Cops shouldn't need to be staring down everyone they see driving to see what they have in their hands. Design cell phones/vehicles so they don't work when motion exceeds 10 mph.
Can't do that. Perfectly legal, and not nearly as distracting, to be able to use your cell phone with vehicle-integrated hands-free. Some now even allow text-to-voice conversion without taking your eyes off the road.
Wife's Jeep does that. Pretty handy. Before I had to crank up my security settings my Droid Turbo would read my texts to be over the Bluetooth in my helmet. And accept voice replies
Can't do that. Perfectly legal, and not nearly as distracting, to be able to use your cell phone with vehicle-integrated hands-free. Some now even allow text-to-voice conversion without taking your eyes off the road.
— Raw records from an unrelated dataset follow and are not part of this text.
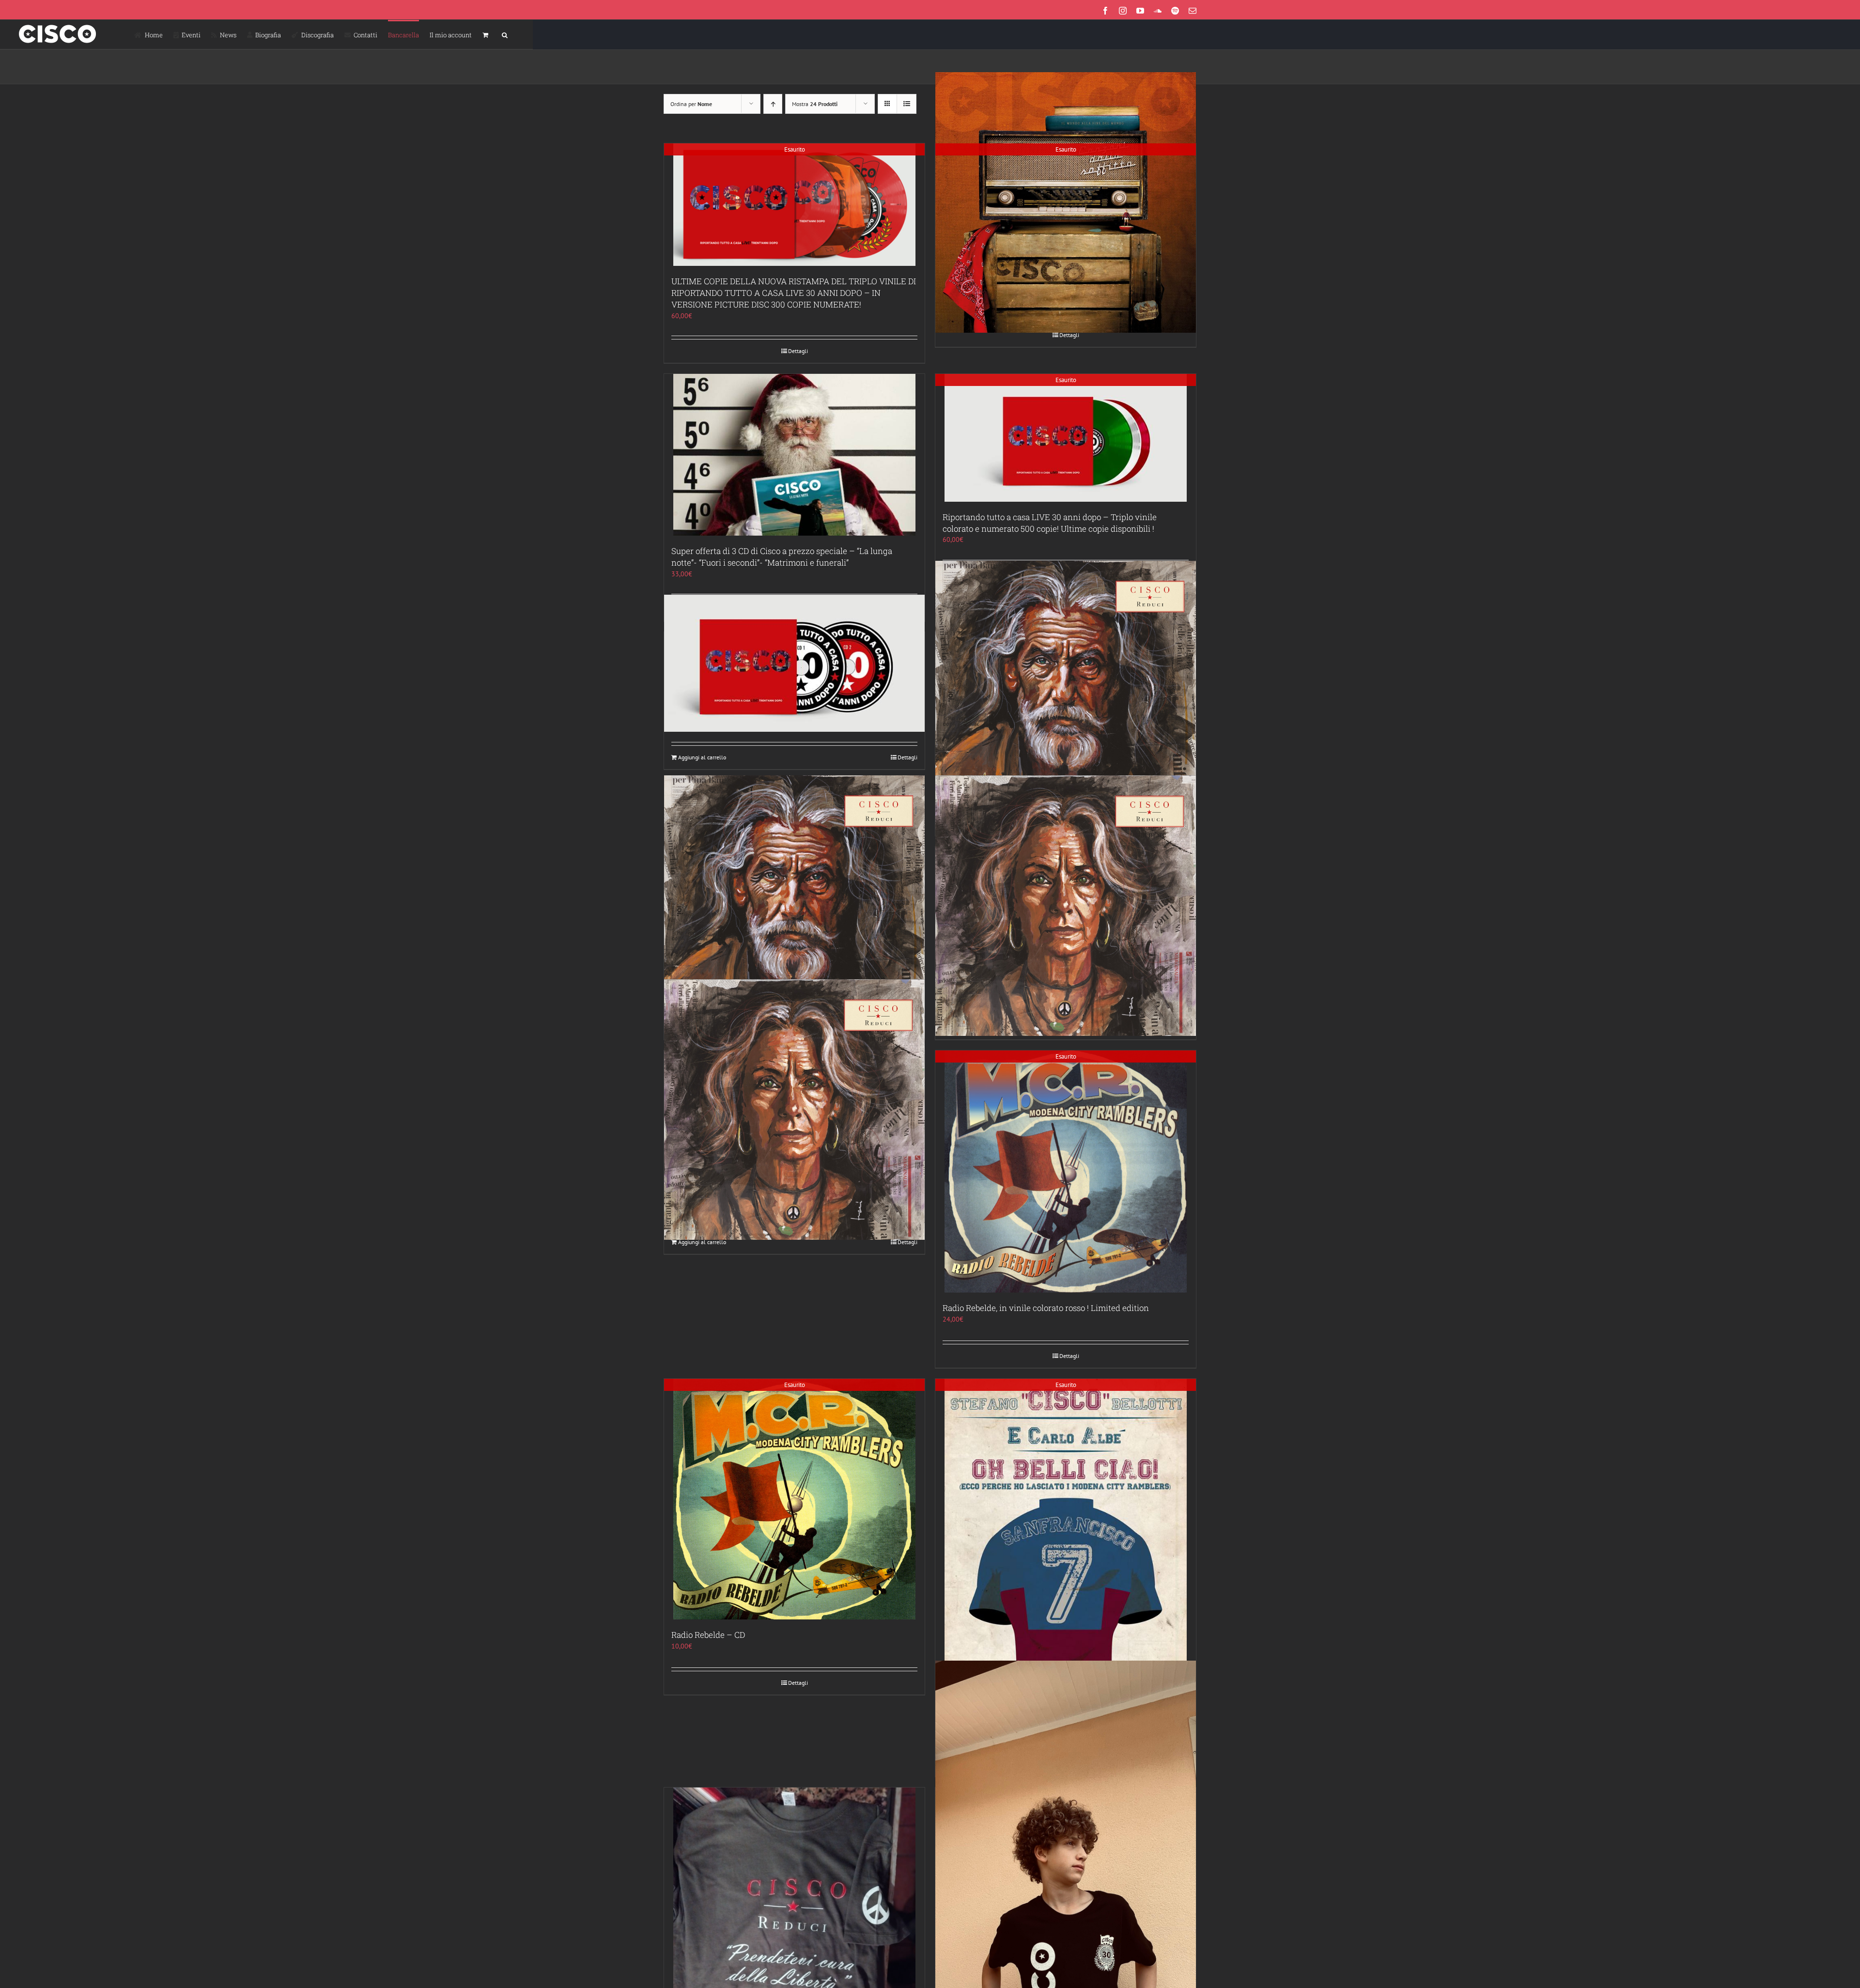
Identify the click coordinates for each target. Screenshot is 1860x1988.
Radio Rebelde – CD (708, 1634)
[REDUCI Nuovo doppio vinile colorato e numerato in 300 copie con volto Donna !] (794, 1109)
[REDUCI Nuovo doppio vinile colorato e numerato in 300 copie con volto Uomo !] (1065, 691)
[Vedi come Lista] (906, 103)
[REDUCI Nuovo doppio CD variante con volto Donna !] (1065, 905)
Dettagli (798, 350)
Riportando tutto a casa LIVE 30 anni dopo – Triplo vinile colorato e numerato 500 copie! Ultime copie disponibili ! (1050, 522)
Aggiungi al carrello (702, 757)
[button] (505, 34)
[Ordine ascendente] (772, 104)
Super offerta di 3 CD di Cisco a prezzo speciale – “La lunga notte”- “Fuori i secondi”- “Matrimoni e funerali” (781, 556)
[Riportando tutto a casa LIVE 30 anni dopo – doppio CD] (794, 663)
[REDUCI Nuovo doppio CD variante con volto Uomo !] (794, 905)
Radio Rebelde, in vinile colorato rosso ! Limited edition (1046, 1307)
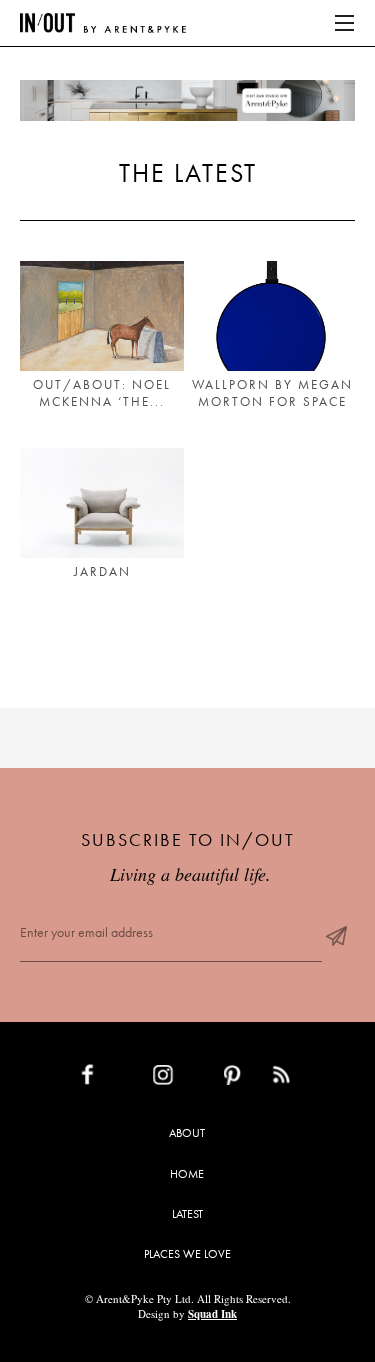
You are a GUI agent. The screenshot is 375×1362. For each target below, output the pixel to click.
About (187, 1133)
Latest (187, 1214)
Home (187, 1174)
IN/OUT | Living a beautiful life (103, 23)
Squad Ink (212, 1314)
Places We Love (187, 1254)
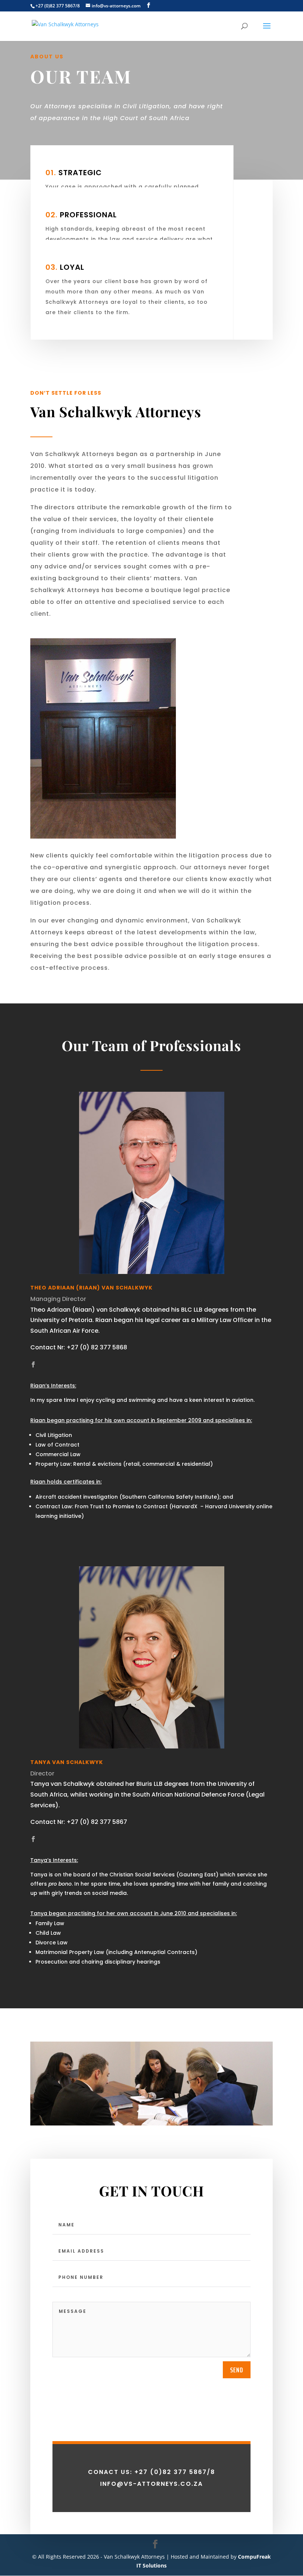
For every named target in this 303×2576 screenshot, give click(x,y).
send (236, 2370)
I don't have the text-to-speech option in the truck, but the handsfree cell is very handy. And if you really want, you can get an app (at least for Android) that receives texts, auto-replies with a message of your choice, and after a few seconds reads the message out loud to you. You can't respond, but you know who texted and what they want.
If you have a relatively new Android phone, you probably have the Assist App that will kick in automatically when you drive.
It answers your calls and text messages automatically and uses voice to read your messages and send a response.
Both that and answering a call are 100% hands free, don't have to pick up the phone, don't need an external device. Phones internal H/W kicks in the speaker phone option.
Not sure how many have that built in. But I did find out it wasn't my security settings blocking my replacement Droid Turbo from doing that. Seems there were some settings that were not defaulted on. Got it working so while I'm on the motorcycle, it tells me through my helmet Bluetooth "Text message from Don, do you want to listen to it?" I say yes, and it plays it for me and asks me if I want to respond. I know most modern Motorola phones have that functionality baked right in through the Moto app. But you have to know it's there, seek it out and enable it.
It's the Assist App. And yes, you have to turn it on. I don't have blue tooth (in the vehicle) so it works using the speaker phone. Not much different than Bluetooth.
You can't have a headset in a car. Surprised you can have one on the bike.
Hell, we barely teach them to drive A to B. Let alone actually drive.
You know, the scan you are taught in drivers ed? Same sort of scan we teach fighter pilots.
Everything that is caused by the action of man is a collision.
Erratic lane changes, failure to yield the right of way, distracted driving, impeding the flow of traffic, are a few of the cause of collisions.